The only explanation I can find is the PR description, which says:

Without this the user doesn't get their updated cookbooks transferred to the box.
The user shouldn't need to set this.

Unfortuantely, this is not true; Test Kitchen always gathers fresh copies of the cookbooks it needs and sends them to the test box before each converge to ensure that it is not testing a stale environment. I'm sure this change was made with good intent but I can't for the life of me think of a scenario in which it does more good than harm, and I have been unable to locate any issues or other discussion that might help me understand the problem it was trying to address.

If there was a scenario in which Test Kitchen was not sync-ing cookbooks before a converge, that would be a bug for which always_update_cookbooks is not the proper solution. always_update_cookbooks makes Test Kitchen create a new lock file with which to perform testing. The purpose of a lock file is to maintain a consistent and reproducable environment around which we can build stable and reliable workflows. Changing the lock file in the middle of a test suite can render the results of some of the tests irrelevant, which is a dangerous feature.

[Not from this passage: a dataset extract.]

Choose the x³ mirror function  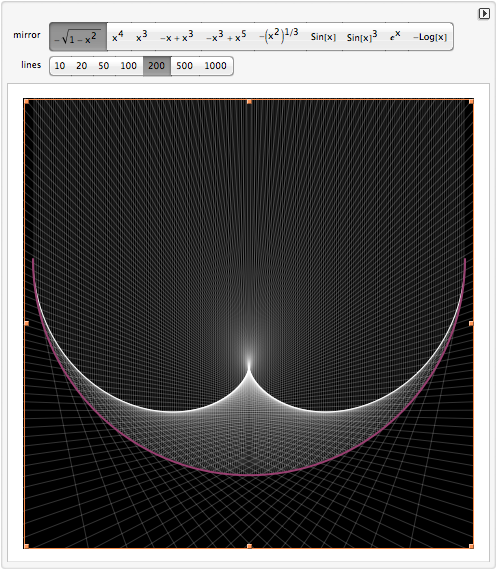point(141,37)
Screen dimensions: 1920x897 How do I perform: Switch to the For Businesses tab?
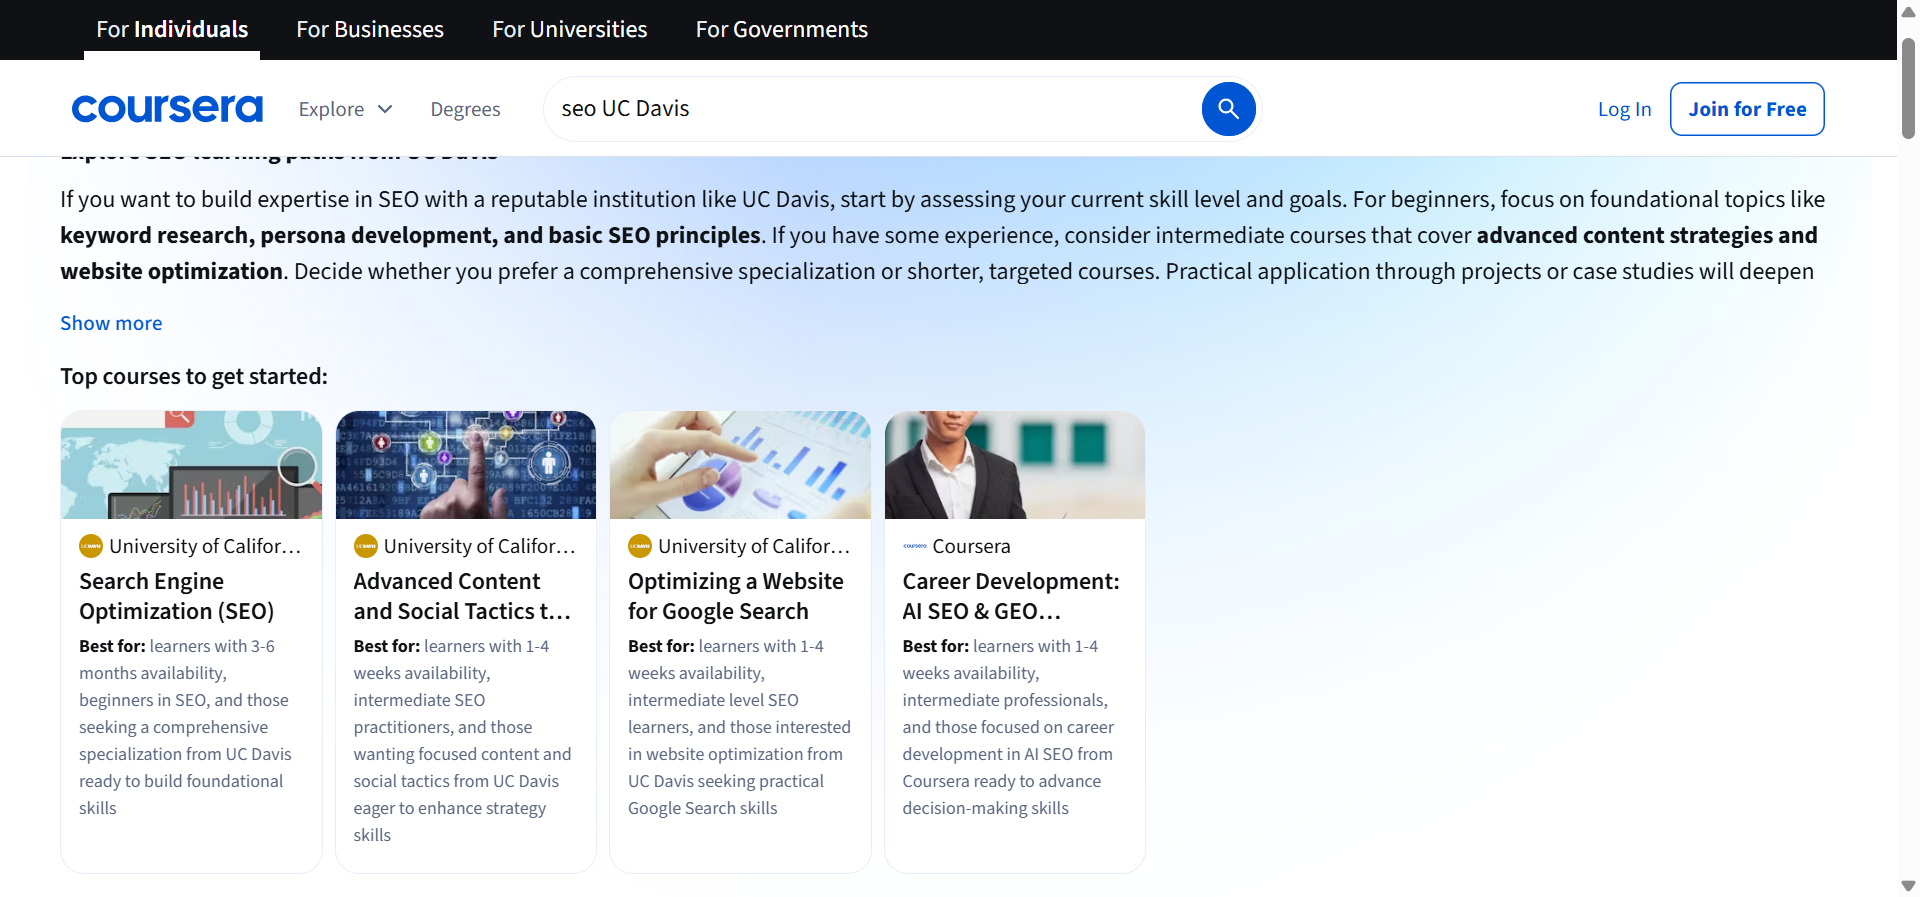coord(369,29)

Consider how this new default can impact IaC:

  1. An engineer updates the lock file and creates a new commit. The new lock file uses a cookbook with some flaw that would impact the customer's services and cause their test suite to fail.
  2. The engineer runs the test suite to validate the new environment. kitchen.yml does not configure always_update_cookbooks, and with the feature defaulting to enabled, Test Kitchen updates the lock file finding and installing a new release of the cookbook that fixes the flaw. Test Kitchen and all tools run after it in the test suite use the new cookbook and do not detect the flaw.
  3. The engeineer creates a PR for the commit (which contained the original lock file).
  4. Detecting a new PR, the pipeline pulls the commit and runs the test suite. Again, Test Kitchen updates the lock file and the tests pass with the newer cookbooks. The pipeline signs off on the PR.
  5. An engineer merges the PR into the main branch of the repo.
  6. Detecting updates to the main branch, the pipeline checks it out and uses berks apply or chef push to publish the lock file containing the flawed cookbook to an environment or policy on the Chef Server.
  7. Chef Clients configured to use that environment or policy download the and use the flawed cookbook, impacting production services.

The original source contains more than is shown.